Gustavo Petro e Iván Cepeda llamaron a no participar en la consulta y a concentrarse en la primera vuelta, en medio de un clima político cada vez más tenso.

A tan solo 19 días de las elecciones que definirán el futuro político de Colombia, el 8 de marzo de 2026, la atmósfera electoral se calienta.
En este contexto, el presidente Gustavo Petro y el candidato Iván Cepeda han hecho un llamado claro a los colombianos: “No voten en la consulta”, instando a que se dirijan directamente a la primera vuelta.
Esta decisión no es menor, ya que el día de las elecciones no solo se decidirá quiénes ocuparán los escaños del Congreso, sino que también se presentarán tres consultas: una del centro, otra de la extrema derecha y una más que ha quedado desdibujada para muchos.
En medio de este escenario, la tensión entre los candidatos se intensifica.
Sergio Fajardo y Juan Carlos Pinzón, quienes buscan posicionarse como alternativas viables, han sido objeto de una investigación reveladora por parte del portal “La Silla Vacía”.

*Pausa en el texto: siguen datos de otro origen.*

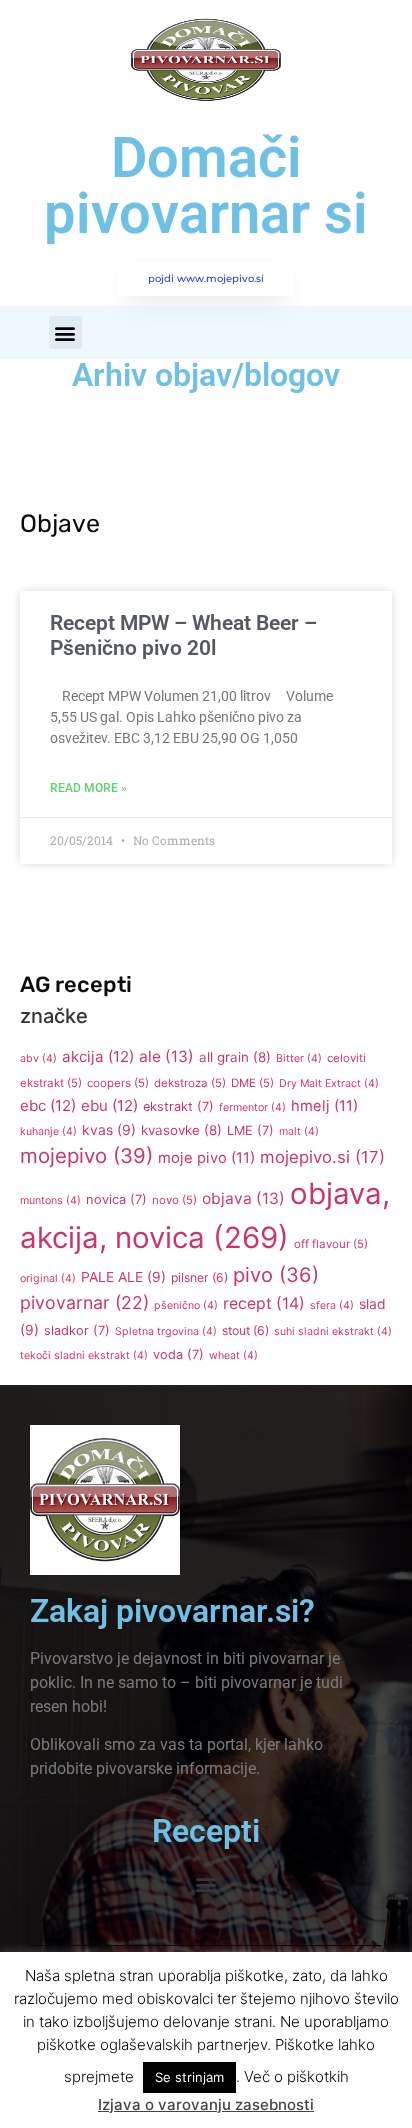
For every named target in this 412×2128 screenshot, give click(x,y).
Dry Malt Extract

Según esta investigación, ambos candidatos estarían conectados a una red digital que, presuntamente, busca desprestigiar a Iván Cepeda y al gobierno de Petro.

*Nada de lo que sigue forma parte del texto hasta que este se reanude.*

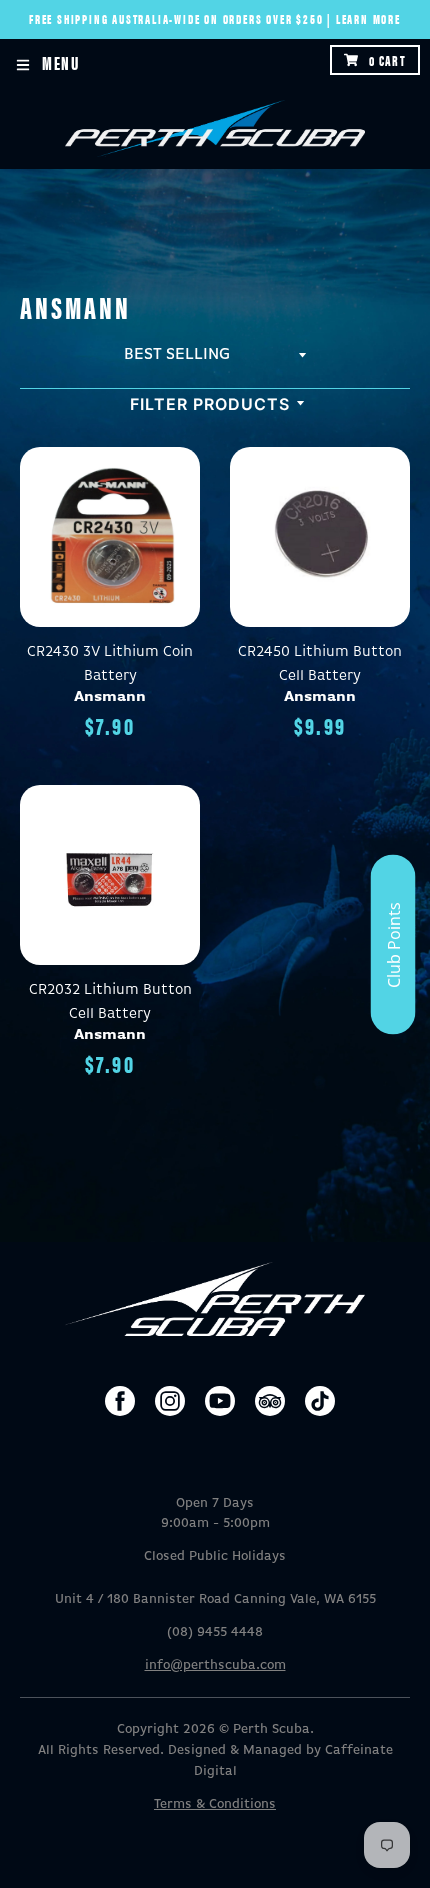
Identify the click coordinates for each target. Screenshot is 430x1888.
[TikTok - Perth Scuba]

“No tenemos nada que ver con estas bodegas”, afirmaron Fajardo y Pinzón, desmarcándose de las acusaciones que los vinculan a cuentas anónimas en redes sociales que han gastado más de 800 millones de pesos en campañas negativas.
La investigación detalla cómo seis cuentas anónimas en Facebook han invertido considerablemente en pautas publicitarias, todas siguiendo un patrón: hablar mal del gobierno y de Cepeda, mientras alaban a Fajardo y Pinzón.
“¿De dónde sale todo este dinero?”, se pregunta la ciudadanía, inquieta ante la falta de transparencia.
Las campañas de ambos candidatos han negado cualquier relación con estas cuentas, asegurando que solo gestionan sus canales oficiales.
“No tenemos conocimiento sobre esas cuentas ni quiénes tienen vínculo con la campaña”, declaró la oficina de prensa de Pinzón.
Mientras tanto, la campaña de Fajardo ha sido más cautelosa.
“Respondemos únicamente por nuestras propias acciones y desautorizamos expresamente cualquier conducta que se aparte de los principios legales y éticos que nos rigen”, afirmó su equipo.
Sin embargo, la comunidad política se muestra escéptica ante estas declaraciones, dado el contexto de desinformación que rodea la contienda electoral.
A medida que se acerca el día de las elecciones, el gasto en publicidad negativa ha aumentado.
“Cada día que pasa, se intensifica la campaña en contra del presidente Petro y de Iván Cepeda”, aseguran analistas políticos.
Las cuentas anónimas han sido acusadas de coordinarse para lanzar ataques simultáneos contra los candidatos de izquierda, mientras que las publicaciones a favor de Fajardo y Pinzón se multiplican.
“Es evidente que hay un esfuerzo organizado detrás de esto”, señala un experto en comunicación política.
Las redes sociales han jugado un papel crucial en esta contienda.
“Las seis páginas tienen la misma fachada, un nombre genérico y están diseñadas para parecer iniciativas ciudadanas”, advirtió la investigación.
Sin embargo, la falta de información sobre los administradores de estas cuentas genera más dudas que certezas.
La Silla Vacía contactó a las campañas, y ambas negaron conocer la operación que ha estado promocionando a sus candidatos en Facebook.
A medida que se profundiza la investigación, surgen más preguntas.
“¿Cómo podemos confiar en las campañas si no sabemos quiénes están detrás de estas cuentas?”, cuestionan los votantes.
La situación se complica aún más cuando se revela que las cuentas anónimas han compartido contenido similar y han sido creadas en fechas coincidentes, lo que sugiere un alto grado de coordinación.
La comunidad electoral se encuentra en un estado de alerta.
Con cada nuevo descubrimiento, la posibilidad de que las elecciones sean manipuladas por intereses oscuros se vuelve más real.
“Es fundamental que los colombianos estén informados sobre lo que está sucediendo detrás de las pantallas”, concluyen los analistas.
En este clima de incertidumbre, el 8 de marzo se perfila como una fecha crucial no solo para definir el futuro político del país, sino también para evaluar la integridad del proceso electoral en Colombia.